(Stored records)

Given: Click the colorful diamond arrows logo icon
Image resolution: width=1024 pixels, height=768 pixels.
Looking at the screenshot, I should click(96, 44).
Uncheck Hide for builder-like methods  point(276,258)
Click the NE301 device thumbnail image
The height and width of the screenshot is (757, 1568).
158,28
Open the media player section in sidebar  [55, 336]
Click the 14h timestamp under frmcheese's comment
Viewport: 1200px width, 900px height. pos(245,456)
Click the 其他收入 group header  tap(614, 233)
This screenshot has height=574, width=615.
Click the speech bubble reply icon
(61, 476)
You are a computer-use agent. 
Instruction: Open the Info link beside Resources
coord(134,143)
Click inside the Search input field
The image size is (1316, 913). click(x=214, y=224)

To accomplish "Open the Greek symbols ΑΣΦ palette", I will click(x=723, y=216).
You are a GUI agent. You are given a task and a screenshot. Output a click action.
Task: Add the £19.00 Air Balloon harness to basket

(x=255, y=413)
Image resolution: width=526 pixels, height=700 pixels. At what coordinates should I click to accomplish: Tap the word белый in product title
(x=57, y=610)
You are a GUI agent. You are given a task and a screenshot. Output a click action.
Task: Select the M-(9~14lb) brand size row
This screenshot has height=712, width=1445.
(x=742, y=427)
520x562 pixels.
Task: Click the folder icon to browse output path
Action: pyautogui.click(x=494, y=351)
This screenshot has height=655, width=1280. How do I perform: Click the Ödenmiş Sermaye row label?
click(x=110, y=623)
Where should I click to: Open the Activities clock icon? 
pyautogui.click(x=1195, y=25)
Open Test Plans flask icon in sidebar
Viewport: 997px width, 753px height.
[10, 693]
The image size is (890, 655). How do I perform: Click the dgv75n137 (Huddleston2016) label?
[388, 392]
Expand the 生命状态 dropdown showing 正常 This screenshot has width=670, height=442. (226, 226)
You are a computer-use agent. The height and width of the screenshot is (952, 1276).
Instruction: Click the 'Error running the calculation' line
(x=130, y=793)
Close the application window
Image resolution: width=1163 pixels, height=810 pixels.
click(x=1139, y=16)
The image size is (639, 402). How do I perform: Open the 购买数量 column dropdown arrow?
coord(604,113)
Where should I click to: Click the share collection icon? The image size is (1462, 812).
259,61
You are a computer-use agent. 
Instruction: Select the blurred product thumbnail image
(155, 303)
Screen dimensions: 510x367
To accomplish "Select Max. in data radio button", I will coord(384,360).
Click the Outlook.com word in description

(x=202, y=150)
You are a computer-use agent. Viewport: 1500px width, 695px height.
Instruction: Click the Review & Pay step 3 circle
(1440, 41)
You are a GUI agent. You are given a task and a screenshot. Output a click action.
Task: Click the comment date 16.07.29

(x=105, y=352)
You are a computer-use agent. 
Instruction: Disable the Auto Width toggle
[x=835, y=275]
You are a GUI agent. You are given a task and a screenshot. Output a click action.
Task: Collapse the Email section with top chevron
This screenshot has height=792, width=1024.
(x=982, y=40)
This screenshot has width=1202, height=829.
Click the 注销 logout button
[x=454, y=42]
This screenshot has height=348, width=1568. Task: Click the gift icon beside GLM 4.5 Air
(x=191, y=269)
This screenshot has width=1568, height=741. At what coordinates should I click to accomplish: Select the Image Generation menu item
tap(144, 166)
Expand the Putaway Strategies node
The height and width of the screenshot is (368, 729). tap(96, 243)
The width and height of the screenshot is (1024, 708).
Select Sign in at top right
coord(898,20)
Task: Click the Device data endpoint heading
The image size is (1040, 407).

**PROBLEM:** Every line in the records has to be written out again exactly.

**EXERCISE OUTPUT:**
Given: Click the colorful diamond arrows logo icon
Image resolution: width=1024 pixels, height=768 pixels.
Looking at the screenshot, I should click(96, 44).
Uncheck Hide for builder-like methods  point(276,258)
Click the NE301 device thumbnail image
The height and width of the screenshot is (757, 1568).
158,28
Open the media player section in sidebar  [55, 336]
Click the 14h timestamp under frmcheese's comment
Viewport: 1200px width, 900px height. pos(245,456)
Click the 其他收入 group header  tap(614, 233)
This screenshot has height=574, width=615.
Click the speech bubble reply icon
(61, 476)
You are a computer-use agent. 
Instruction: Open the Info link beside Resources
coord(134,143)
Click inside the Search input field
The image size is (1316, 913). click(x=214, y=224)

To accomplish "Open the Greek symbols ΑΣΦ palette", I will click(x=723, y=216).
You are a GUI agent. You are given a task and a screenshot. Output a click action.
Task: Add the £19.00 Air Balloon harness to basket

(x=255, y=413)
Image resolution: width=526 pixels, height=700 pixels. At what coordinates should I click to accomplish: Tap the word белый in product title
(x=57, y=610)
You are a GUI agent. You are given a task and a screenshot. Output a click action.
Task: Select the M-(9~14lb) brand size row
This screenshot has height=712, width=1445.
(x=742, y=427)
520x562 pixels.
Task: Click the folder icon to browse output path
Action: pyautogui.click(x=494, y=351)
This screenshot has height=655, width=1280. How do I perform: Click the Ödenmiş Sermaye row label?
click(x=110, y=623)
Where should I click to: Open the Activities clock icon? 
pyautogui.click(x=1195, y=25)
Open Test Plans flask icon in sidebar
Viewport: 997px width, 753px height.
[10, 693]
The image size is (890, 655). How do I perform: Click the dgv75n137 (Huddleston2016) label?
[388, 392]
Expand the 生命状态 dropdown showing 正常 This screenshot has width=670, height=442. (226, 226)
You are a computer-use agent. The height and width of the screenshot is (952, 1276).
Instruction: Click the 'Error running the calculation' line
(x=130, y=793)
Close the application window
Image resolution: width=1163 pixels, height=810 pixels.
click(x=1139, y=16)
The image size is (639, 402). How do I perform: Open the 购买数量 column dropdown arrow?
coord(604,113)
Where should I click to: Click the share collection icon? The image size is (1462, 812).
259,61
You are a computer-use agent. 
Instruction: Select the blurred product thumbnail image
(155, 303)
Screen dimensions: 510x367
To accomplish "Select Max. in data radio button", I will coord(384,360).
Click the Outlook.com word in description

(x=202, y=150)
You are a computer-use agent. Viewport: 1500px width, 695px height.
Instruction: Click the Review & Pay step 3 circle
(1440, 41)
You are a GUI agent. You are given a task and a screenshot. Output a click action.
Task: Click the comment date 16.07.29

(x=105, y=352)
You are a computer-use agent. 
Instruction: Disable the Auto Width toggle
[x=835, y=275]
You are a GUI agent. You are given a task and a screenshot. Output a click action.
Task: Collapse the Email section with top chevron
This screenshot has height=792, width=1024.
(x=982, y=40)
This screenshot has width=1202, height=829.
Click the 注销 logout button
[x=454, y=42]
This screenshot has height=348, width=1568. Task: Click the gift icon beside GLM 4.5 Air
(x=191, y=269)
This screenshot has width=1568, height=741. At what coordinates should I click to accomplish: Select the Image Generation menu item
tap(144, 166)
Expand the Putaway Strategies node
The height and width of the screenshot is (368, 729). tap(96, 243)
The width and height of the screenshot is (1024, 708).
Select Sign in at top right
coord(898,20)
Task: Click the Device data endpoint heading
The image size is (1040, 407).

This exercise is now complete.